I can relate to that
I know how Bill feels. I get about 30 friend requests a day.
Sid Little
Bill Gates is deleting, or at least disabling, the Facebook account he set up before investing in the company. Gates, who retires from Microsoft in July this year, was apparently spending up to half an hour a day poking his mates and playing Scrabulous. But it is not evidence of the fading attraction of social networking - in …
"Just goes to show how daft the 'friends' concept is on social networking sites. People collect them as badges of honour to validate their pitiful existence and give meaning to their empty, howling souls."
Ah, come on, we've all got to do something to 'give meaning to our empty, howling souls'. Some of us knit, some of us engage in charity work, some of us rack up a healthy number of postings on website comment threads complaining about stuff. Diff'rent strokes.
"Ah, come on, we've all got to do something to 'give meaning to our empty, howling souls'. Some of us knit, some of us engage in charity work, some of us rack up a healthy number of postings on website comment threads complaining about stuff. Diff'rent strokes."
While the *really* (re)productive people in this world browse porn.
The fact that people can even use the word "friends" in this context is flabbergasting.
I will not have a facebook - nor anything like it, period. You can stuff this "social contact lite" up your arse, thanks very much - it creates more empty howling souls than it could ever heal. I can't see my "friend" Billg helping me out with the rent if I'm a bit short this month.
From long before the Interweb:
"You know I hate to ask, But Are Friends Electric? Only - mine's broke down, and now I've no-one to love"

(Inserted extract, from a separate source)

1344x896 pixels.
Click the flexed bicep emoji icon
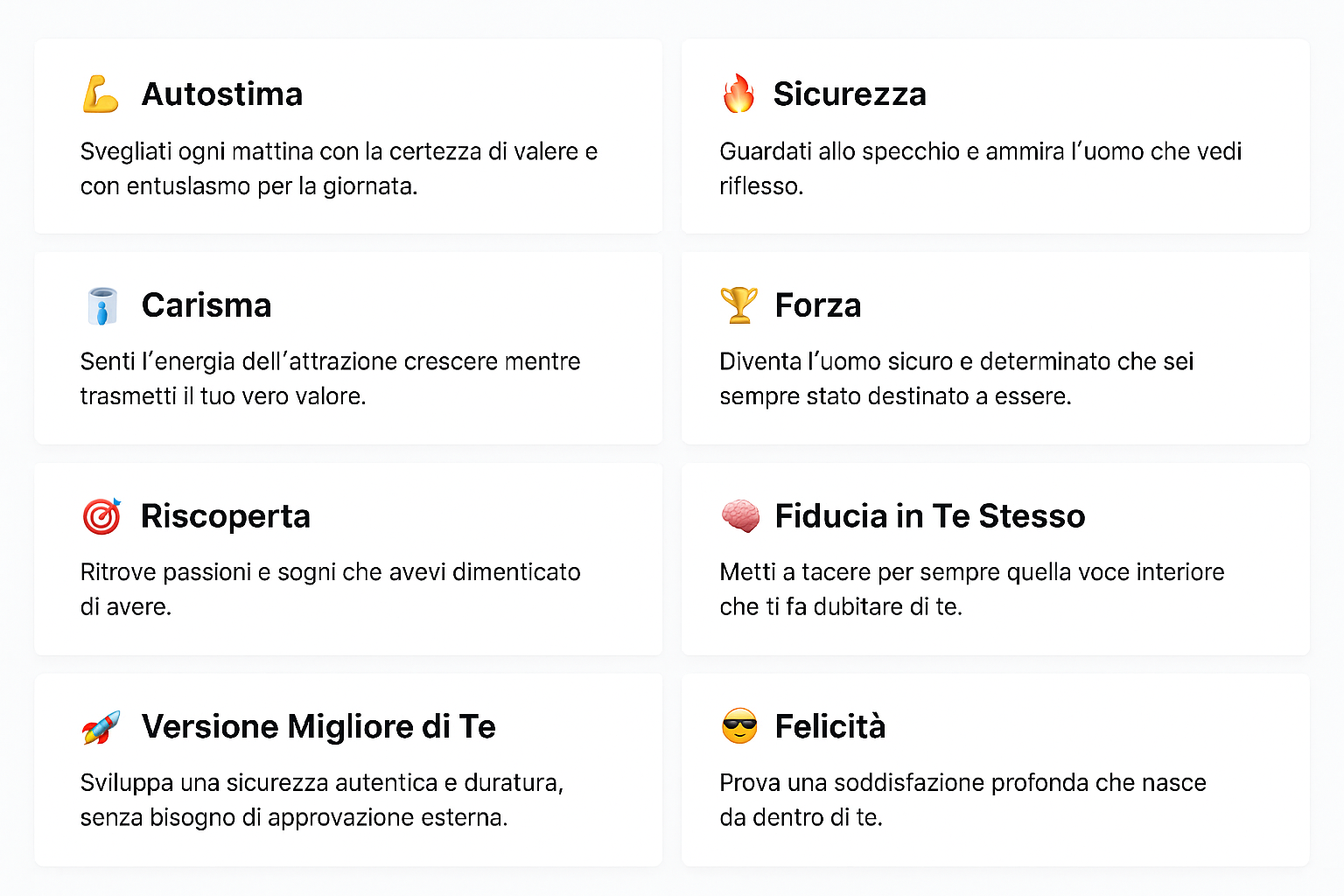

Paris - an empty, howling soul with more "friends" than you can shake a stick at.
I'm not saying that there's no place for a social groups staying in touch via the 'net. I'm saying that with Facebook, there exists a large number of people who collect 'friends' meaninglessly and obsessively, driven by some strange urge to just get the counter up.
Hence the likes of "billg" being paged to death by people, who he has never, ever met in his entire life, trying to be his 'friend' so they can display him in their trophy list, proudly moving him to the top as their greatest conquest to date. It should be called "obsessive random stranger list collecting" but I s'pose "friends" is a bit snappier, if somewhat outrageously untrue.
It's similar to the cult of celebrity, where people are held in regard for who they happen to be, not what they've done, and on Facebook it's the 'cult of friends', where it doesn't ever matter who they are as long as you've got 'em! The howling emptiness of a Facebook user's soul is proportional to the number of complete strangers on their friends list.
I feel better already.
Up to 4 members already - come on everyone, let's see if we can make it to 10. Then we should be able to really feel the magic.
the magic of our souls leaking.
Mind you - that's a lot more successful than the other group I started when I first discovered groups on facebook - 'Don't join my group, it's only for me'. It was sort of a cross between a sociology experiment, and poor comedy. Turned out everyone I know is too sensible by far.
"Just goes to show how daft the 'friends' concept is on social networking sites. People collect them as badges of honour to validate their pitiful existence and give meaning to their empty, howling souls."
I concur. I have a golden rule on Facebook, call me old fashioned, but If I've never met someone in the flesh (oooh errr), then they don't go on my friends list.
My brother on the other hand is the kind of "friend whore" you describe, and spends most of his time buried under application invites from his "friends". Me I'm brutal with the delete button even on real friends if they forward stupid things, this even extended to my sister in-law when she was the 3rd person to send the "Facebook need you to forward this message to prove your profile is active" message a few months back. I still haven't reinstated her!
As for Bill spending up to half an hour a day... Blimee, his PC must be running faster than mine! I wonder what version of Linux he's running?
All my facebook friends bart one are people I know in real life, allthough some I have not met in real life for years. It is handy for keeping in touch with my UK friends since I moved to Germany.
The one is an astonishingly attractive Australian girl I got chatting to on Texas Hold'em.
I am still inundated wioth pointless requests, most of which I ignore.
Paris because my Ausie "friend" is better looking.
All my friends are people I have met in real life.
The only reason I embarked on using FB was because I gained a rather hot looking temporary work colleague and one of her first questions was whether I had an FB account and when I said I didn't she seemed rather disappointed, so what's a guy to do?
Bill chosen because I cant stand Paris and at least the guy shows some sort of intelligence, I mean, you'd have to be intelligent to set up that alleged monopoly.
"All my facebook friends bart one are people I know in real life, ...
The one is an astonishingly attractive Australian girl I got chatting to on Texas Hold'em"
You knew she was astonishingly attractive from her profile pic of course backed up by the fact she said so? ;o)
Sorry, couldn't resist.
And thats merely to make them shut the fuck up and stop sending reminders to all their Email list every other day.